Twenty-First Stone: At the Library

At our poetry group in the local library there is new member. She is Italian, and speaks English brokenly. She sits and listens attentively to the poems and discussion but beyond some smiles and nods, says little. She is holding a book. One of the group asks her if she wants to read. She tells us it is her story. We look a little blank I suspect. Gradually we understand that it is her autobiography. She agrees to read us part of it, in Italian. She reads rapidly.
I understand odd words, mad, military, afterwards, house, danger, but not enough to make a coherent guess at what she is saying.
Afterwards, with many gestures she explains the book is about a period in her life when she was living in Togo when there was a coup. The passage she has just read is about the daily fear and dangers that after a few weeks became normality, about potholes in the road created by the military, about the danger of being white at such a time in such a place; that the whole book is about this extraordinary period in her life when she did not know if she would be killed, how to get drinking water, when leaving the house was an extremely dangerous act. We understand this slowly, but although her English is basic, she mimes and we are all listening and watching intently.
She is describing something so far away from my own experience and beyond shocking with smiles and gestures.
And they want to close libraries.
God help us.


20 thoughts on “Twenty-First Stone: At the Library

  1. Stone within a stone. It is amazing the story or stories people have to tell. Often opposite than one suspects. Interesting your new member chose such a group considering the language, that said I suppose being with like minds makes perfect sense. Did a quick search on I can now appreciate what her experience must have been like Togo.

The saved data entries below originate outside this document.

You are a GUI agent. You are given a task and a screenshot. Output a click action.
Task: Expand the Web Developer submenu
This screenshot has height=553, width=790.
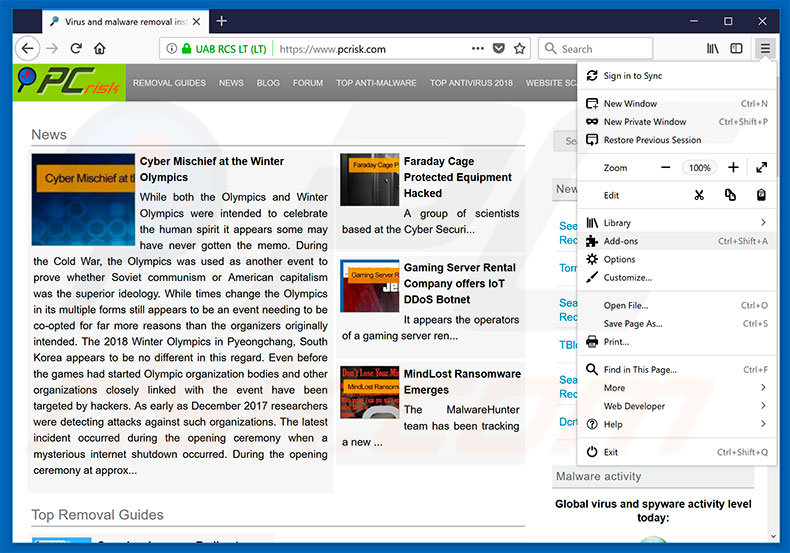point(763,406)
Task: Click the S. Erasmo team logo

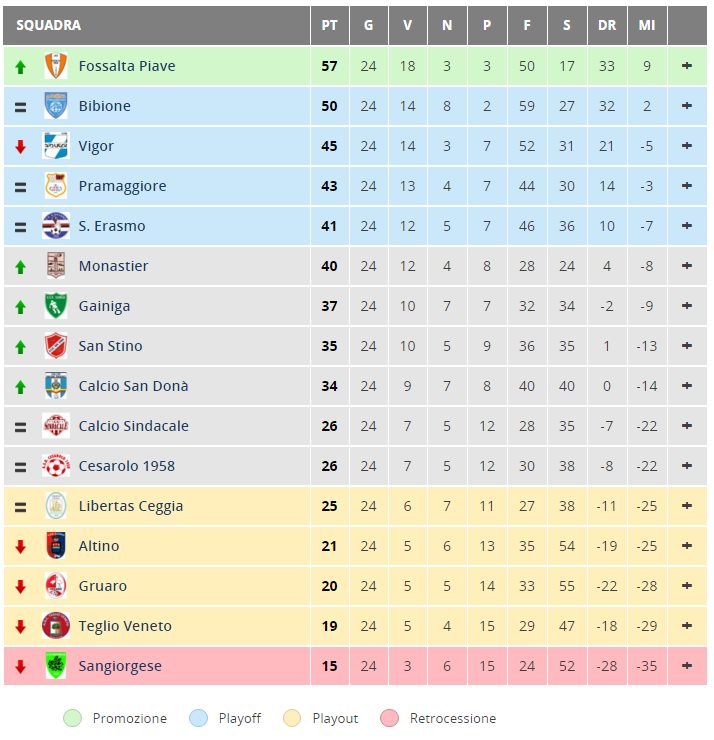Action: tap(56, 226)
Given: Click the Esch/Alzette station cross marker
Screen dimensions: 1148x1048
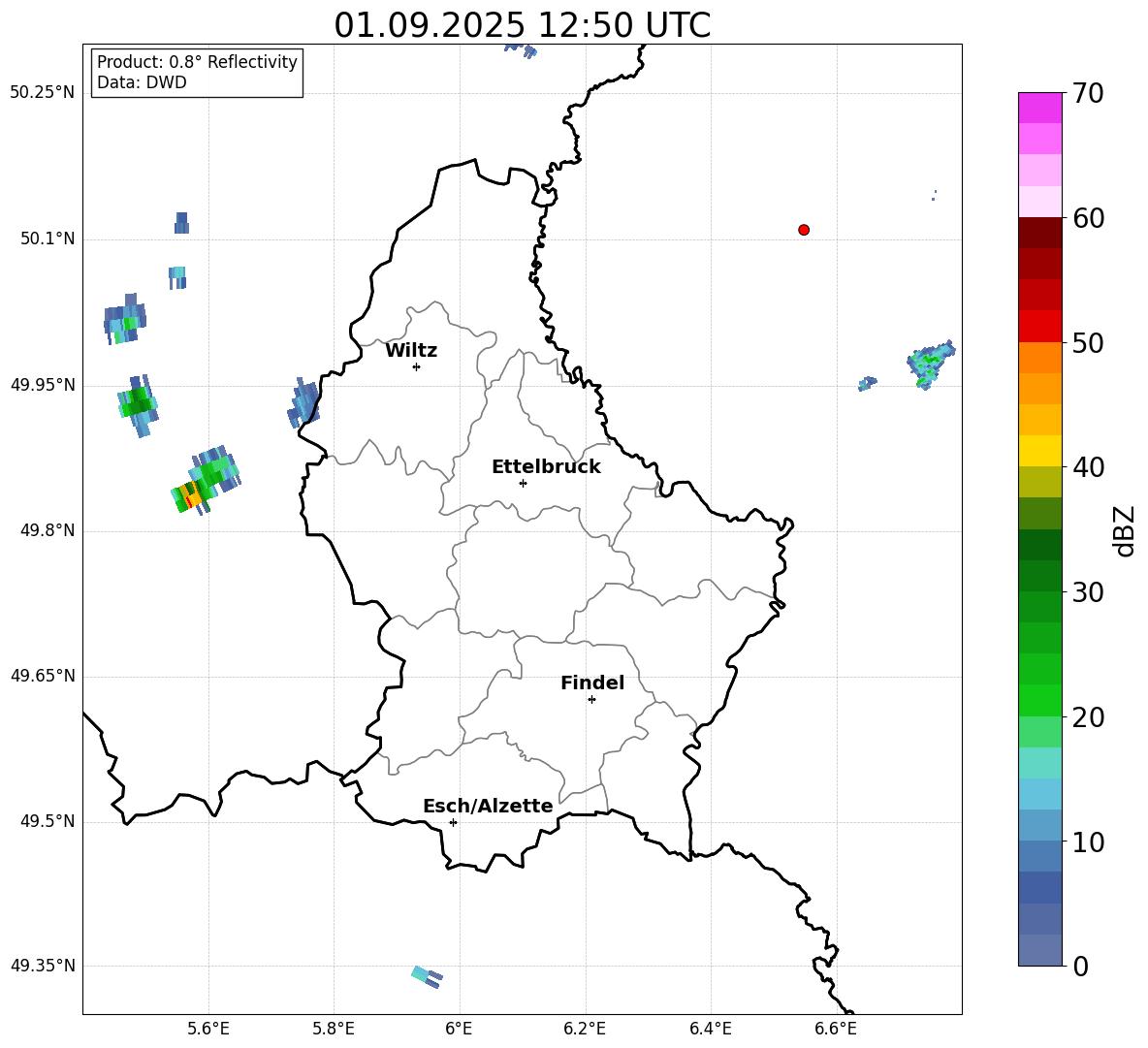Looking at the screenshot, I should [x=453, y=822].
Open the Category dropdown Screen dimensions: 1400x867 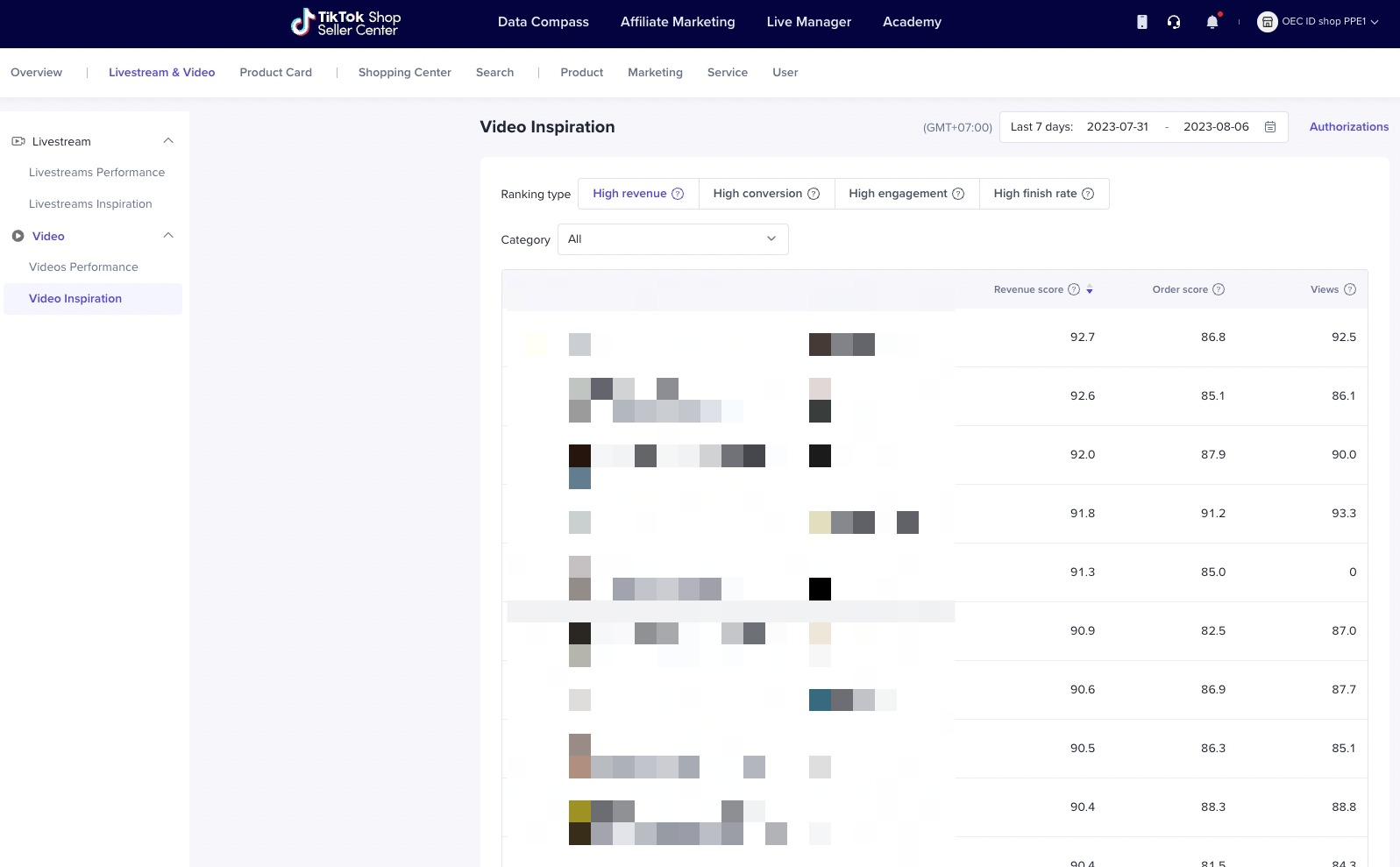pyautogui.click(x=672, y=239)
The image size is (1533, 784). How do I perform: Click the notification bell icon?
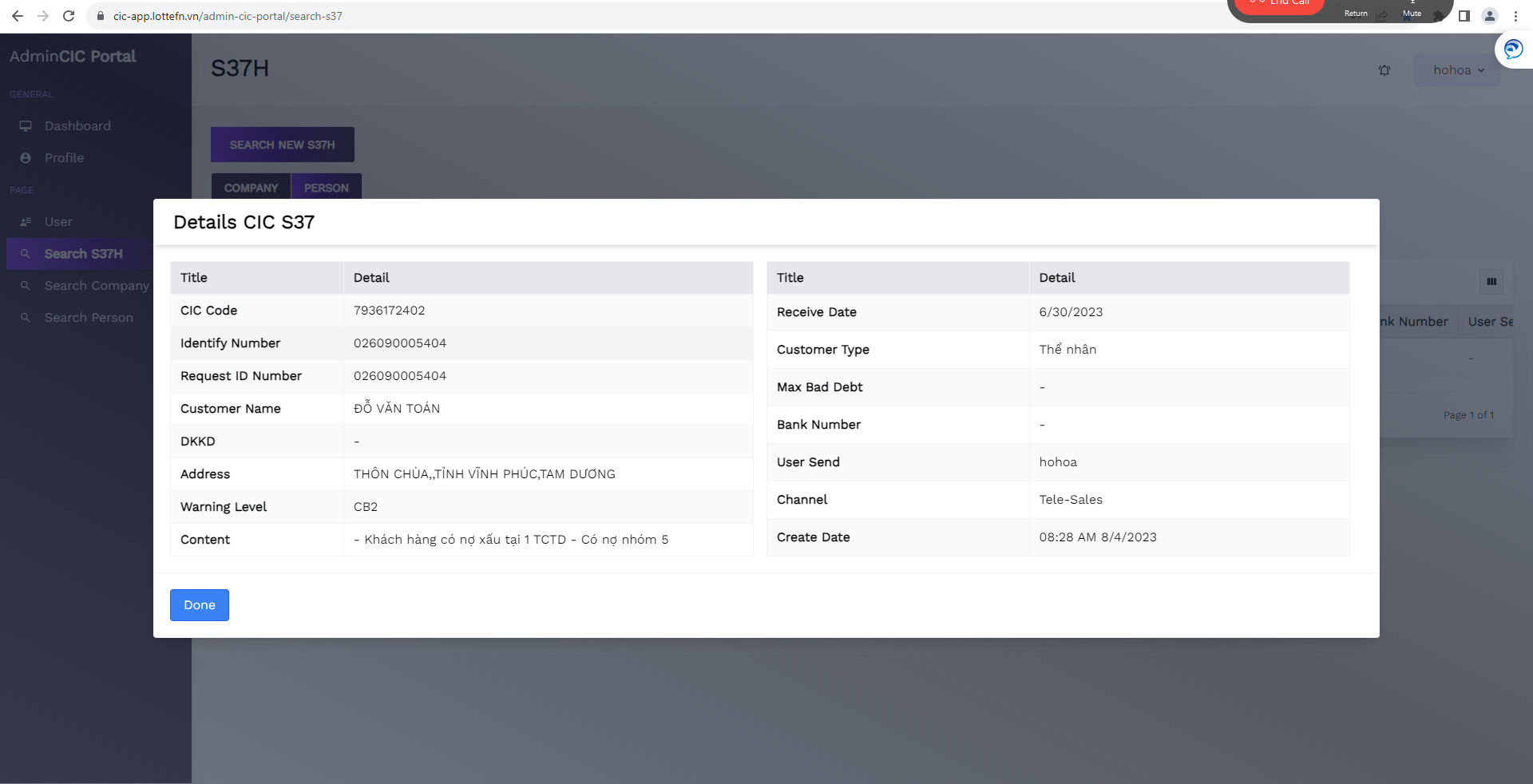pyautogui.click(x=1384, y=70)
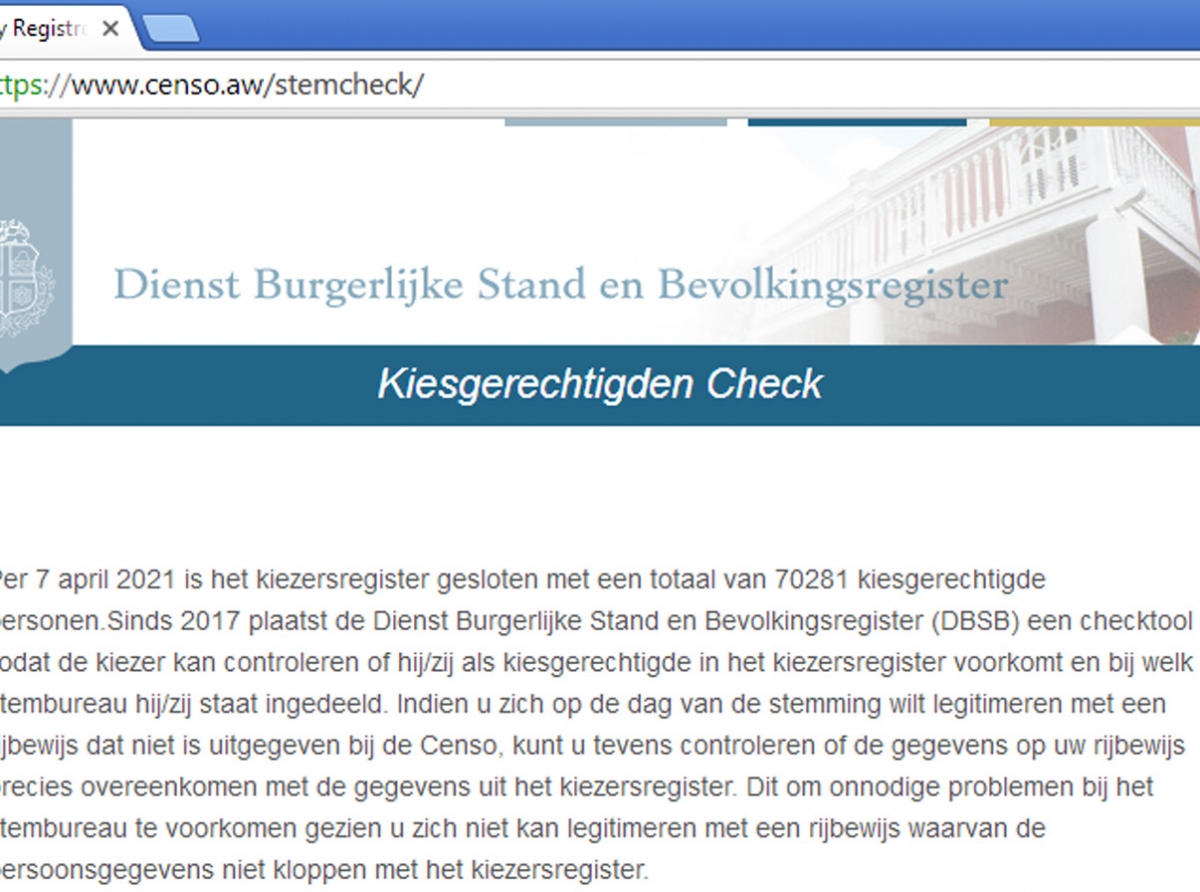Viewport: 1200px width, 892px height.
Task: Select the dark blue header bar
Action: [x=857, y=122]
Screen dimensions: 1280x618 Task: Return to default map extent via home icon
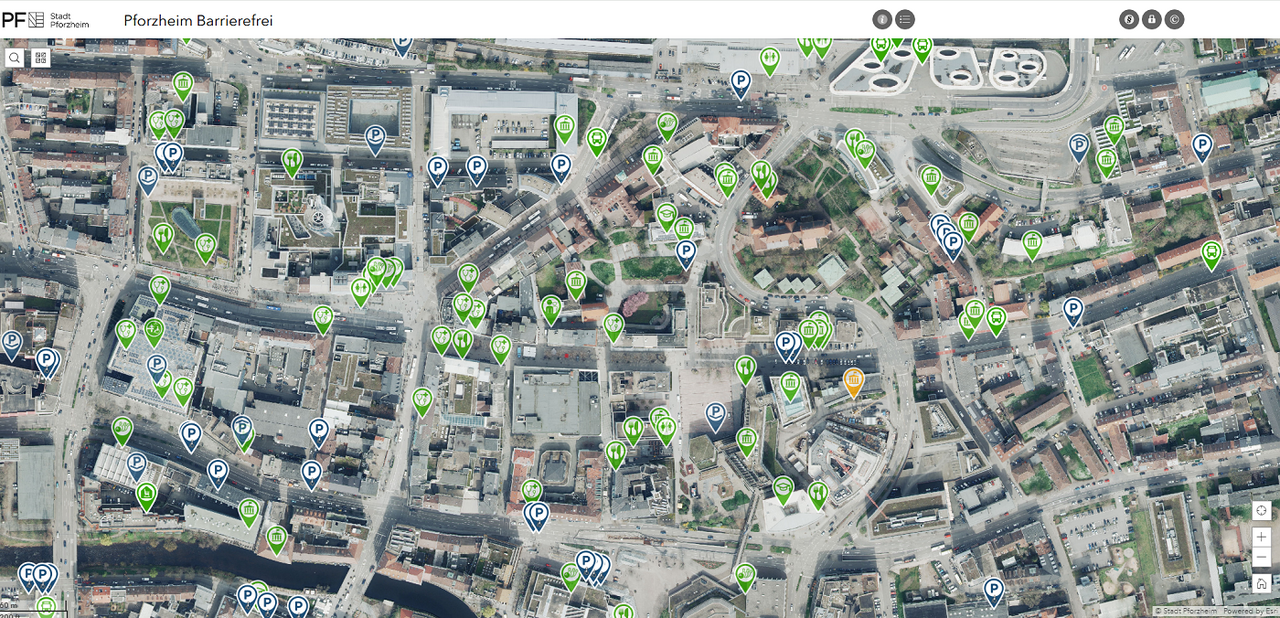(x=1261, y=583)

    • You are ahead of me. Once I have done some work on the poem, maybe I’ll check out the Togo situation too.
      There’s a Conversation Café on Thursday lunchtimes at the library for people of all languages to meet. She went there, met the library assistant who runs the poetry group, and he suggested she come along. He said he had learned so much about people’s cultures at the café.

  2. How amazing to find a woman with such an incredible story. Goes to show how many people out there have lived lives we cannot fathom. I would love to read her memoir, but I would need an English translation. And you know my thoughts about libraries. They should open more, not close them. We need places where people can learn, gather, discuss, and feel welcome. Not sure how to fund them though. Speaking of, I need to go to the library tomorrow. Thanks for the reminder, my books are due.